その道を歩くのか、その道を歩かされるのか。
あるいは道などというものは「あるもの」を歩くのであって、自分には道など作れないと思い込むか。
どちらの立場になれるかは「信頼できる無意識」にかかっているような気がする。

自分の中に「信頼できる無意識」をちゃんと育てている人は、たとえ今窮地に立たされていたとしてもきっと抜け出せる。恵まれない状況にさらされるときもあるけれども、状況と戦いすぎず自分が本当には何を望んでいるかを吟味して期を待てば、望みが実現することは多い。これは私にとって経験的な事実だ。

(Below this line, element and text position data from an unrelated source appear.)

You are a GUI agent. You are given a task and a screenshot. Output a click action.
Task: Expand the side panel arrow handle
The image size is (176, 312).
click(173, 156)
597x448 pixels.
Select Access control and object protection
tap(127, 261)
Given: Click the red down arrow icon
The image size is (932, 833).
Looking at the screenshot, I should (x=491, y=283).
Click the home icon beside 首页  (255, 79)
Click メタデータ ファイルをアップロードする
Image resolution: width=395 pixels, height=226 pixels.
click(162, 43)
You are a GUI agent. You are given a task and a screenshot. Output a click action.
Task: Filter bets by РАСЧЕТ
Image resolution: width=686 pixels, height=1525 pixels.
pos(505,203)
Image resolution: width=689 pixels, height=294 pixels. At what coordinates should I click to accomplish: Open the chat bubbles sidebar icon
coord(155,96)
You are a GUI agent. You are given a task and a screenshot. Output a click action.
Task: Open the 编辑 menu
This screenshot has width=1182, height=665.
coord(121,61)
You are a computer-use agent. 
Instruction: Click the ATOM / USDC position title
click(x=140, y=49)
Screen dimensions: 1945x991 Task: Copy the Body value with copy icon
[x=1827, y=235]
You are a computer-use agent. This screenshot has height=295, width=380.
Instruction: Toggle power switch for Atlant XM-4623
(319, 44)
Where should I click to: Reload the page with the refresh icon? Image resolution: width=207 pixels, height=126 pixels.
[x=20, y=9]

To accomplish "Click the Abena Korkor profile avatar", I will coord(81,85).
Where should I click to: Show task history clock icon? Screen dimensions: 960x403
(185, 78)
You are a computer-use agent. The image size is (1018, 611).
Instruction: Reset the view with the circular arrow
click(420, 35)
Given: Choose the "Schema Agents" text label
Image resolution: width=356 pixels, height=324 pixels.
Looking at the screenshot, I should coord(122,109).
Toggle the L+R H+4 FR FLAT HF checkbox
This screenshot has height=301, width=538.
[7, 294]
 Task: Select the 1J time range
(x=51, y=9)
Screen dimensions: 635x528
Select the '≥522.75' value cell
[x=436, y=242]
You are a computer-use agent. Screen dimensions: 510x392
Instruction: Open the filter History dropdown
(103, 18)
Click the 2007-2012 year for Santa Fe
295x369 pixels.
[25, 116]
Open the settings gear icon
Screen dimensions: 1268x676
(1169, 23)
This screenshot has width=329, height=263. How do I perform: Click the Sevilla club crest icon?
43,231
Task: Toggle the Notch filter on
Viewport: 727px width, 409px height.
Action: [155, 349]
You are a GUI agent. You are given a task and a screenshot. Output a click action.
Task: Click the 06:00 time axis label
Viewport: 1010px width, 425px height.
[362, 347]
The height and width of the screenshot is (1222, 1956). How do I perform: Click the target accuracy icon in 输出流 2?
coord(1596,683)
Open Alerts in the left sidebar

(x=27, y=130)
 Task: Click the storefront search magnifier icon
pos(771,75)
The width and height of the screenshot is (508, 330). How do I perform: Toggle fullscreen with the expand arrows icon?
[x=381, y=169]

時々勘違いされるようだけれども、才能や能力がある人間はけして無条件に幸福を約束された人間ではない。才能があることと、苦しまないとか、常にスムーズでスマートで幸福になれることとは、別の問題なのだ。だが、才能や個性があるから不幸になるというものでもない。むしろ(やはり)才能によって幸福になる確率は高いと思う。

自分がどんな「無意識」を持った人間なのかを知るには、自分が何を好きか、大事にしているのかを、普段から自分にそっと問うことしかないか、と思う。いざというときのために、ある程度自覚化しておくことは大事だと思う。言語化するとか。「自分が何を大事にしているか」ということこそ「信頼できる無意識」の骨格なのだ。
「いざ」というのは、自分で自分を信じられなくなるときのこと。残念だがこれも誰しも経験することみたい。才能の有無に関わらず。

人の中に「信頼できる無意識」を感じるとき。
例えば、それが初めてやってみた動き方であっても、自分にとってそれが「正しい」動かし方なんだ!わかることがある。なんでわかるのかはわからないが、わかるんである。もちろん、そうでない人もいる。既存意識の制約が強くて、「初めてやってみたことなのに、そんなふうに感じるのはおかしい」「気のせいかもしれない」と自分の感じたことを否定する人もいる。そういう人が信頼しているのは自分の「足」ではなく「獣道」の方なのだ。その段階では。でも「獣道」を信頼して導かれた先はどこだったの?本当はどこへ行きたいの?ということが問えるようになってくると、変わってくる人もいる。
クライアントさんで作品作りをしている人たちの作品に触れるときもそれを感じる。どうして踊るのか、どうして描くのか、どうしてそう思うのか、どうしてそれができるのか、それは本人の「必然」の中からしか生まれない。自分の中の「必然」と向き合うのは時に苦しいことで、すぐそこに何かが見えているというのに、それが何なのかわからなくて自己不信に陥ったり、取り出し方が分からなくて苦しむ現場を私は何度も見てきている。それでも、「それ」が見えた時の輝きはすごい。
こうしたことは何も運動やアーティストの専売特許ではない。たとえばうつ等の精神疾患が改善する時にもそれをみることがある。なんだ、自分の「本来」とアクセスすればいいだけじゃん、みたいなことはよくある。

とはいえ、自分の姿やら心やらを偽らずに見据えるには、それなりに勇気がいる。それをしたくない人に無理強いする気はない。それでその人がどういう方向に進もうとも同情しないことにしている。だって生きているって、多分そういうことだもんね。人にいいからとか、悪いからといわれて歩くもんじゃない。人からのいいこと・悪いことを参考にするにしても、それを「する」のはやっぱり自分だから。